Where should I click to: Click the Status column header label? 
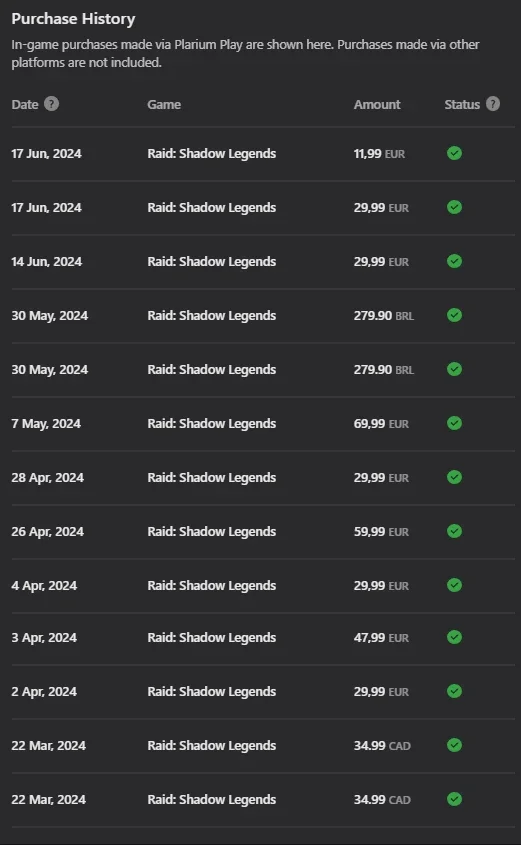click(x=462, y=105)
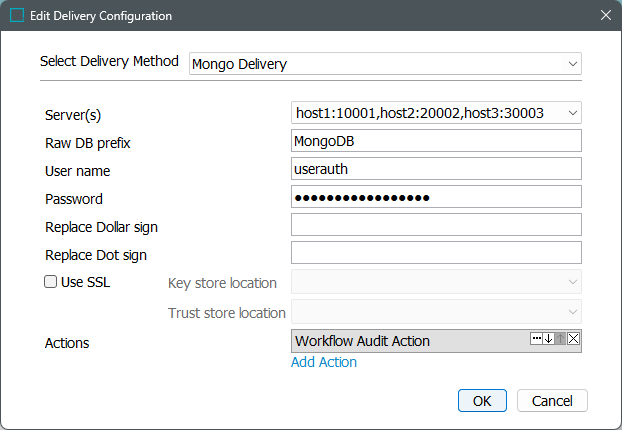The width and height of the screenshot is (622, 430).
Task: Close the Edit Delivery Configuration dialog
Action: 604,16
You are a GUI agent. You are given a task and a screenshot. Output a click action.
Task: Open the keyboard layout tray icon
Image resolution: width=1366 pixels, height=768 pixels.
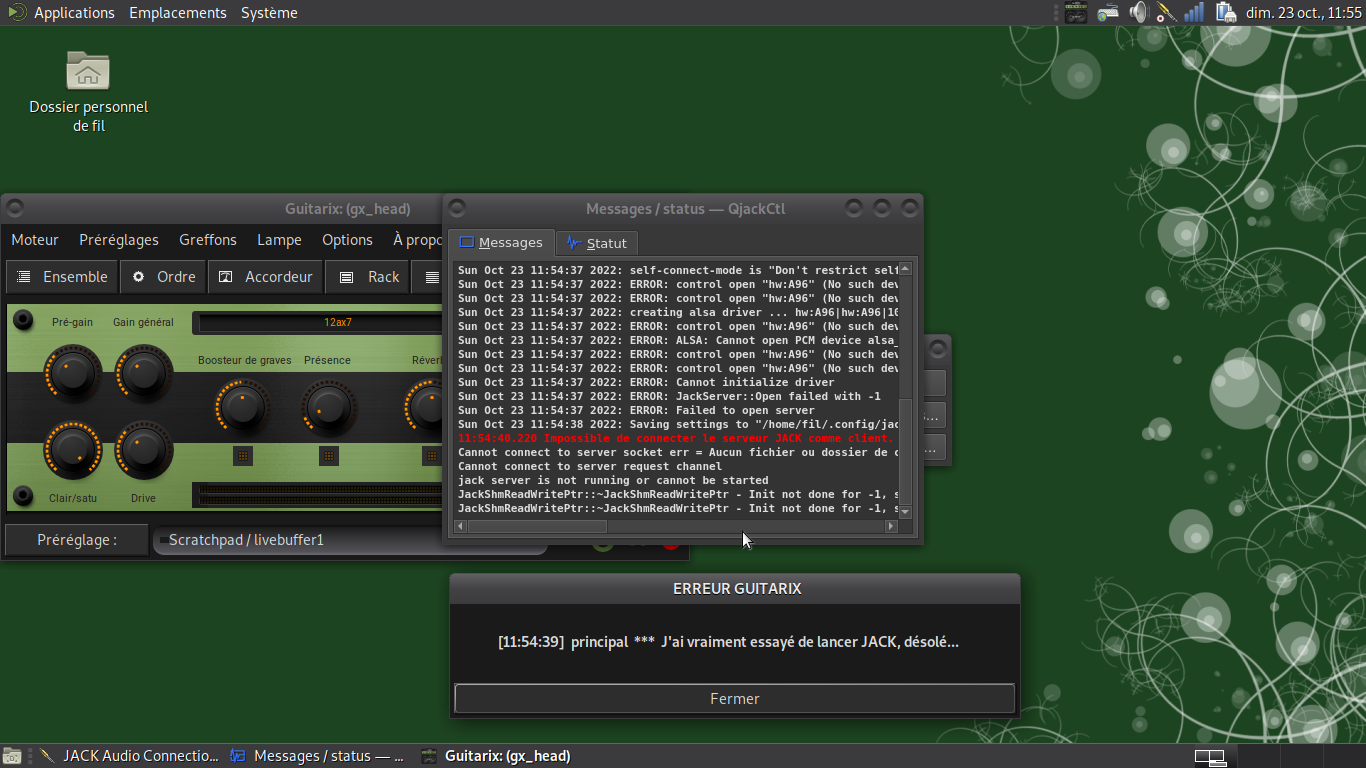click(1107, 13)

•••••

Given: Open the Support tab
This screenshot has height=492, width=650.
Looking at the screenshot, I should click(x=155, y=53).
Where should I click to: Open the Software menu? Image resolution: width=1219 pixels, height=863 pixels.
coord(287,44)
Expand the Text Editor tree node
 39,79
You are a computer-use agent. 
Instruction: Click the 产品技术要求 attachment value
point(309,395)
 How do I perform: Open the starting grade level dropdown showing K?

•••••

Turn the entries from the line with "You are a computer-use agent." up to and including the line with "How do I perform: Open" into a numbered list, leaving out any blank lines.

• **RESULT OF THIS EXERCISE**:
1. You are a computer-use agent. 
2. Instruction: Click the 产品技术要求 attachment value
3. point(309,395)
4.  How do I perform: Open the starting grade level dropdown showing K?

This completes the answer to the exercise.